I think people often struggle to make cryptography concepts clear. I’m not claiming I can, but I can make a commitment to trying—starting with a click-bait title! I might get some information wrong since I’m not a cryptographer, but hopefully I won’t ;)

Prerequisite knowledge

The only requirements are algebra and modular arithmetic.

Elliptic curves

Elliptic curves are what we call functions of the form y² = x³ + ax + b. These functions can be written in different ways, but the representation I’m using is in “Weierstrass” form. The curve used for Bitcoin-related things, secp256k1, looks like this in Weierstrass form:

y² = x³ + 7

And if we graph it, it looks like someone punched a vertical line from the right:

elliptic curve graph

It has a nice shape to it though—like the Snapchat logo turned on its side:

snapchat logo

Elliptic curves on finite fields

Well, it was too nice for cryptographers, so they had to make the x & y values wrap around with a modulus! For secp256k1, this modulus is prime. I’d like to say it’s chosen to be prime because it sounds cool (since mathematically you can now say the underlying field form A GROUP OF PRIME ORDER!!!), but there are reasons for the selection that I won’t get into here.

Anyway, this is what it looks like with a modulus applied:

finite elliptic curve graph

With a modulus, we’re able to wrangle an infinite number of points into something finite and countable. And since mathematicians love to count things, as I’ve learned through the math classes I struggled through years ago, we know how many points are in a modded elliptic curve as well. Let’s label the modulus applied to the coordinates of elliptic curve points “p”, and the number of points this function can generate “n”. In secp256k1, n is slightly less than p.

One REALLY important thing I need to cover before moving forward is that for cryptographic applications, we always mod the numbers we pass into finite field elliptic curve functions. You might be thinking “obviously! you told us they’d be modded by p,” but we actually don’t use p as the modulus for scalar inputs to our function. We use n! “Inputs” here refers to the scalar multipliers we use in elliptic curve operations, not the resulting point coordinates. I just had to mention that to avoid confusion moving forward.
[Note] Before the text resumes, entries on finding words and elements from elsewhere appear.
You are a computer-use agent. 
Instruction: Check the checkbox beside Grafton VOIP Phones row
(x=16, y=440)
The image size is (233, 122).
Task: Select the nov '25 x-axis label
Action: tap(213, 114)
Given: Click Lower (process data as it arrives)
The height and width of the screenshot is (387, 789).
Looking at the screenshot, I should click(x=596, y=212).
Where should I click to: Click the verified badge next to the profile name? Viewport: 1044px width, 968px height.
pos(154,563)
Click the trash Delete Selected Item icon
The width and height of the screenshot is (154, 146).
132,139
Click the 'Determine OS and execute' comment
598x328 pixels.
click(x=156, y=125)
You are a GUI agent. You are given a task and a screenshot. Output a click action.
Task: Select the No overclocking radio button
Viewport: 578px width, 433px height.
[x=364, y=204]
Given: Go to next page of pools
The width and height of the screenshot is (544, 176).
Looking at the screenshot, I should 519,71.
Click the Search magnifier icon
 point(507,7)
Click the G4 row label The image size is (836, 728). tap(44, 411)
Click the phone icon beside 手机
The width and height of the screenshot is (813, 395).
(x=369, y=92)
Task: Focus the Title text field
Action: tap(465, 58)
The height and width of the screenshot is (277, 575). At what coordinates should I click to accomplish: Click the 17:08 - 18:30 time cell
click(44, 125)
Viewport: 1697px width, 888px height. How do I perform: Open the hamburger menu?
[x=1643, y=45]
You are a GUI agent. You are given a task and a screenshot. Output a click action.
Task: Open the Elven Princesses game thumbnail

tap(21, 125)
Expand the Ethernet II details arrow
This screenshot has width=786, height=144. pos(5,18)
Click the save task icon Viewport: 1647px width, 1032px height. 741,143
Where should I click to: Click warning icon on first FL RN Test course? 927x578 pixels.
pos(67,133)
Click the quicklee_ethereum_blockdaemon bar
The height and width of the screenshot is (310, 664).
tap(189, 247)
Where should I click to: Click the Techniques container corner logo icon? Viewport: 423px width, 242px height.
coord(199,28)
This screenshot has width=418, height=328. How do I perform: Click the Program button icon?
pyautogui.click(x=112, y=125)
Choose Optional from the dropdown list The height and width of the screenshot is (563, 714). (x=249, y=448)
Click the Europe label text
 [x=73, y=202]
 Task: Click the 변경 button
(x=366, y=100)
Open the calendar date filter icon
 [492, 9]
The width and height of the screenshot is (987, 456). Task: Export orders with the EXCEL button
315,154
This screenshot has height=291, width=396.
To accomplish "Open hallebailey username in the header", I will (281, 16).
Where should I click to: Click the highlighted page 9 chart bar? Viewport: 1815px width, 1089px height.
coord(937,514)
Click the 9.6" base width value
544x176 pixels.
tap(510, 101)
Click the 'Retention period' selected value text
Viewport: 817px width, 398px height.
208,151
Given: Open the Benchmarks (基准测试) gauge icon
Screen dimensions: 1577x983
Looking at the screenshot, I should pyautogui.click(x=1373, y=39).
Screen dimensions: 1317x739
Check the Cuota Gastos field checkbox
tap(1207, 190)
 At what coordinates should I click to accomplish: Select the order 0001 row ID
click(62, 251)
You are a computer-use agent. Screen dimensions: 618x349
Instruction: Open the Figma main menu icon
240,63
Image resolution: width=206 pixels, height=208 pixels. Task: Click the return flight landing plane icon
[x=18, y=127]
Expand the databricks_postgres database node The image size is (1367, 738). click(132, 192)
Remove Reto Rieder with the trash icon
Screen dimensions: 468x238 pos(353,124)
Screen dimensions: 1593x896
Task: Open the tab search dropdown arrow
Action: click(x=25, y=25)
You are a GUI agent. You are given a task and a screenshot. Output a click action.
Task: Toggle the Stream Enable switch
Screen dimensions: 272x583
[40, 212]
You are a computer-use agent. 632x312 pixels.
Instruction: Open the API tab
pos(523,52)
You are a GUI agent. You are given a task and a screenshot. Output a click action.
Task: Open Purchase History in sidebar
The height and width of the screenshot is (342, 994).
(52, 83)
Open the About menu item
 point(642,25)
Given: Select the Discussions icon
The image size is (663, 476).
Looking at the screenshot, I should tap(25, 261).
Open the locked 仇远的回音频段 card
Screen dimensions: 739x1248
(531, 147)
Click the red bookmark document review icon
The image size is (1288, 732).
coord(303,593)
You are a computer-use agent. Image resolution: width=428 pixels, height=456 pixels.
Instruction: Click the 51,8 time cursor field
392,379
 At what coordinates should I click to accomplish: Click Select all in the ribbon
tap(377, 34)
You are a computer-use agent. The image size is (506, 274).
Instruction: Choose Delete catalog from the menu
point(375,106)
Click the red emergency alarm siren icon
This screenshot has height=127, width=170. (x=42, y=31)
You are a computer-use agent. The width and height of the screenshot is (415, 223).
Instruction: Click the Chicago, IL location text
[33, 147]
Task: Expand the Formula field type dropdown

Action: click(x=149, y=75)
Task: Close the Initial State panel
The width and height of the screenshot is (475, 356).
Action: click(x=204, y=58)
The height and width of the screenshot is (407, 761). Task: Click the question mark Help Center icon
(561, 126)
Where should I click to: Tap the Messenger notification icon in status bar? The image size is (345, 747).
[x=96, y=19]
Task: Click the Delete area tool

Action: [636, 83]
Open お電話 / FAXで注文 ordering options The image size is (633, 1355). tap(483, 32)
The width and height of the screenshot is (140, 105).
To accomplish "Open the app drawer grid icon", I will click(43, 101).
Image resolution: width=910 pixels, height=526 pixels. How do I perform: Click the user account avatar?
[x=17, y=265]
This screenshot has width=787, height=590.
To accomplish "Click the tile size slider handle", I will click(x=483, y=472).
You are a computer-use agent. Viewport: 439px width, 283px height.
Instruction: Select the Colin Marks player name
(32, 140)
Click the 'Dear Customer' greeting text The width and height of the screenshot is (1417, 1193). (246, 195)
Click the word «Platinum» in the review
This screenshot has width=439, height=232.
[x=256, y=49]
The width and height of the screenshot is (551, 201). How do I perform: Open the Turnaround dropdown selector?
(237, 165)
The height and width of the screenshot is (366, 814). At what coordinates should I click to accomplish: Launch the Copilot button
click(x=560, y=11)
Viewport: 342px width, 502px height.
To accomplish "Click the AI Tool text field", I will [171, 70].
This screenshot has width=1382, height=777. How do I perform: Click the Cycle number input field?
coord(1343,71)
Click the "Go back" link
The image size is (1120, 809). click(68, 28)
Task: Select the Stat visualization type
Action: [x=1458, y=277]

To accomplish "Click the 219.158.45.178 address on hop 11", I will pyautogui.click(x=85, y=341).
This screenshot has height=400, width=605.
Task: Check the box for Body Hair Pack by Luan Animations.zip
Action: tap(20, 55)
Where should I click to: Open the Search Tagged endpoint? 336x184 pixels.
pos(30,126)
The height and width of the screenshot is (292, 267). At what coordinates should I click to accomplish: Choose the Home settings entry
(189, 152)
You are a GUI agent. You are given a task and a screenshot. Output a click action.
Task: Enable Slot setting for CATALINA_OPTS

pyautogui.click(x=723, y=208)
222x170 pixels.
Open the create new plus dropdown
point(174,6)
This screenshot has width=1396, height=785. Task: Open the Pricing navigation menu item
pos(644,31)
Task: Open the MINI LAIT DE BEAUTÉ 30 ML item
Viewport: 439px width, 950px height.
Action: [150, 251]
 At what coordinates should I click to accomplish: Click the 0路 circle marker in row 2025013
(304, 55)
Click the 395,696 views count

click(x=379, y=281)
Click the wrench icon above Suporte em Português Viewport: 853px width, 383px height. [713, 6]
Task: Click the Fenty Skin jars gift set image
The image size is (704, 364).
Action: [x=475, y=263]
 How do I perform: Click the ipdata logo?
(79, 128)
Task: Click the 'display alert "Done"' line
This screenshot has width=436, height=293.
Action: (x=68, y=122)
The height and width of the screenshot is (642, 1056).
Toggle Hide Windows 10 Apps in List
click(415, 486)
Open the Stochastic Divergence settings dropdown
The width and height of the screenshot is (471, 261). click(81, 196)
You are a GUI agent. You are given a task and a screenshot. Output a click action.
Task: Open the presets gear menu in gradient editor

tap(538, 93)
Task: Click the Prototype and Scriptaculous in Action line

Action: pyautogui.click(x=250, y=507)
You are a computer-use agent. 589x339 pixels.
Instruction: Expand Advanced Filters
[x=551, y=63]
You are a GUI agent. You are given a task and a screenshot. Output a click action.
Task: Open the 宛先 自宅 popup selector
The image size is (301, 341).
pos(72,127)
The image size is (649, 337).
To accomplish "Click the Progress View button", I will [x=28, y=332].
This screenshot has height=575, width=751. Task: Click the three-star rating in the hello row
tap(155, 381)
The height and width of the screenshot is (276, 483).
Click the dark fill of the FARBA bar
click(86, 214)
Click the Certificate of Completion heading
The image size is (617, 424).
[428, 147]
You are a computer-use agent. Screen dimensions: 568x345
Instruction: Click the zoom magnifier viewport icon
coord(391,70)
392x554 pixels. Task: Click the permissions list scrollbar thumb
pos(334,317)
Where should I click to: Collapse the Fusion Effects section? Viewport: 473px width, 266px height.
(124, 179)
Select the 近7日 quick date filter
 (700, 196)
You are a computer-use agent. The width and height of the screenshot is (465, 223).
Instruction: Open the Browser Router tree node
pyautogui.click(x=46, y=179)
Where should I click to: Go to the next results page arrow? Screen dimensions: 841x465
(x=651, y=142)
Elliptic curve point operations

There are also operations we can perform on points, like adding one point to another, but the algorithm to do that is non-obvious and the details are somewhat irrelevant here. It is important to know it can be done in this special world of elliptic curves.

Why do we mod scalars by ‘n’ instead of ‘p’??

After n, the scalar multipliers we input start to produce the same points again since mathematicians proved we can’t have any more than n unique points on the curve! Well, why not just work with scalars mod p instead? Because the scalar multiplication operation has a period of n, not p—meaning after n steps, we return to our starting point.

I’ll also mention that after modding the scalar by n, all coordinate calculations are done mod p. Remember, n is the order of the curve (number of points), while p is the field size for coordinates.

The curious case of negative numbers

Coming back to the title, the TRUTH about negative numbers in finite elliptic curves is that they don’t exist in the traditional sense! When I talk about ‘numbers’ here, I’m referring to what cryptographers call scalars—the multipliers used in elliptic curve operations. So not point coordinates.

For the elliptic curves we’re discussing, I mentioned scalars are mod n (the order of the curve), and they’re defined to be non-negative integers from 0 to n-1.

So where do negative numbers come from? Am I duping the readers by definition?? Well, yes and no. I’m using “negative” here to mean “the additive inverse”—the thing you add to get back to zero.

With the set of integers, every element has an additive inverse (i.e., 2 + (-2) = 0). With the set of integers modulo some number n, every number still has an additive inverse, but it’s just the number that, when added, gives you zero mod n (i.e., 6 + 1 ≡ 0 (mod 7)).

With elliptic curves we work with prime p as modulus, which also makes p odd. What does this have to do with anything? Well, I can say that an even number added to another even number will never equal our odd p!

We can then label even numbers as ‘positive’ and odd numbers as ‘negative’ since every element in this set of positive numbers has an inverse in the odd set of numbers. There will never be an inverse of an even number in the even set or vice-versa, making the inverses mutually exclusive. It’s this mutual exclusivity that lets us relabel these sets as ‘positive’ and ‘negative’. ‘Negative’ is therefore redefined in this context to mean a set of inverses to another set rather than the traditional concept of negative.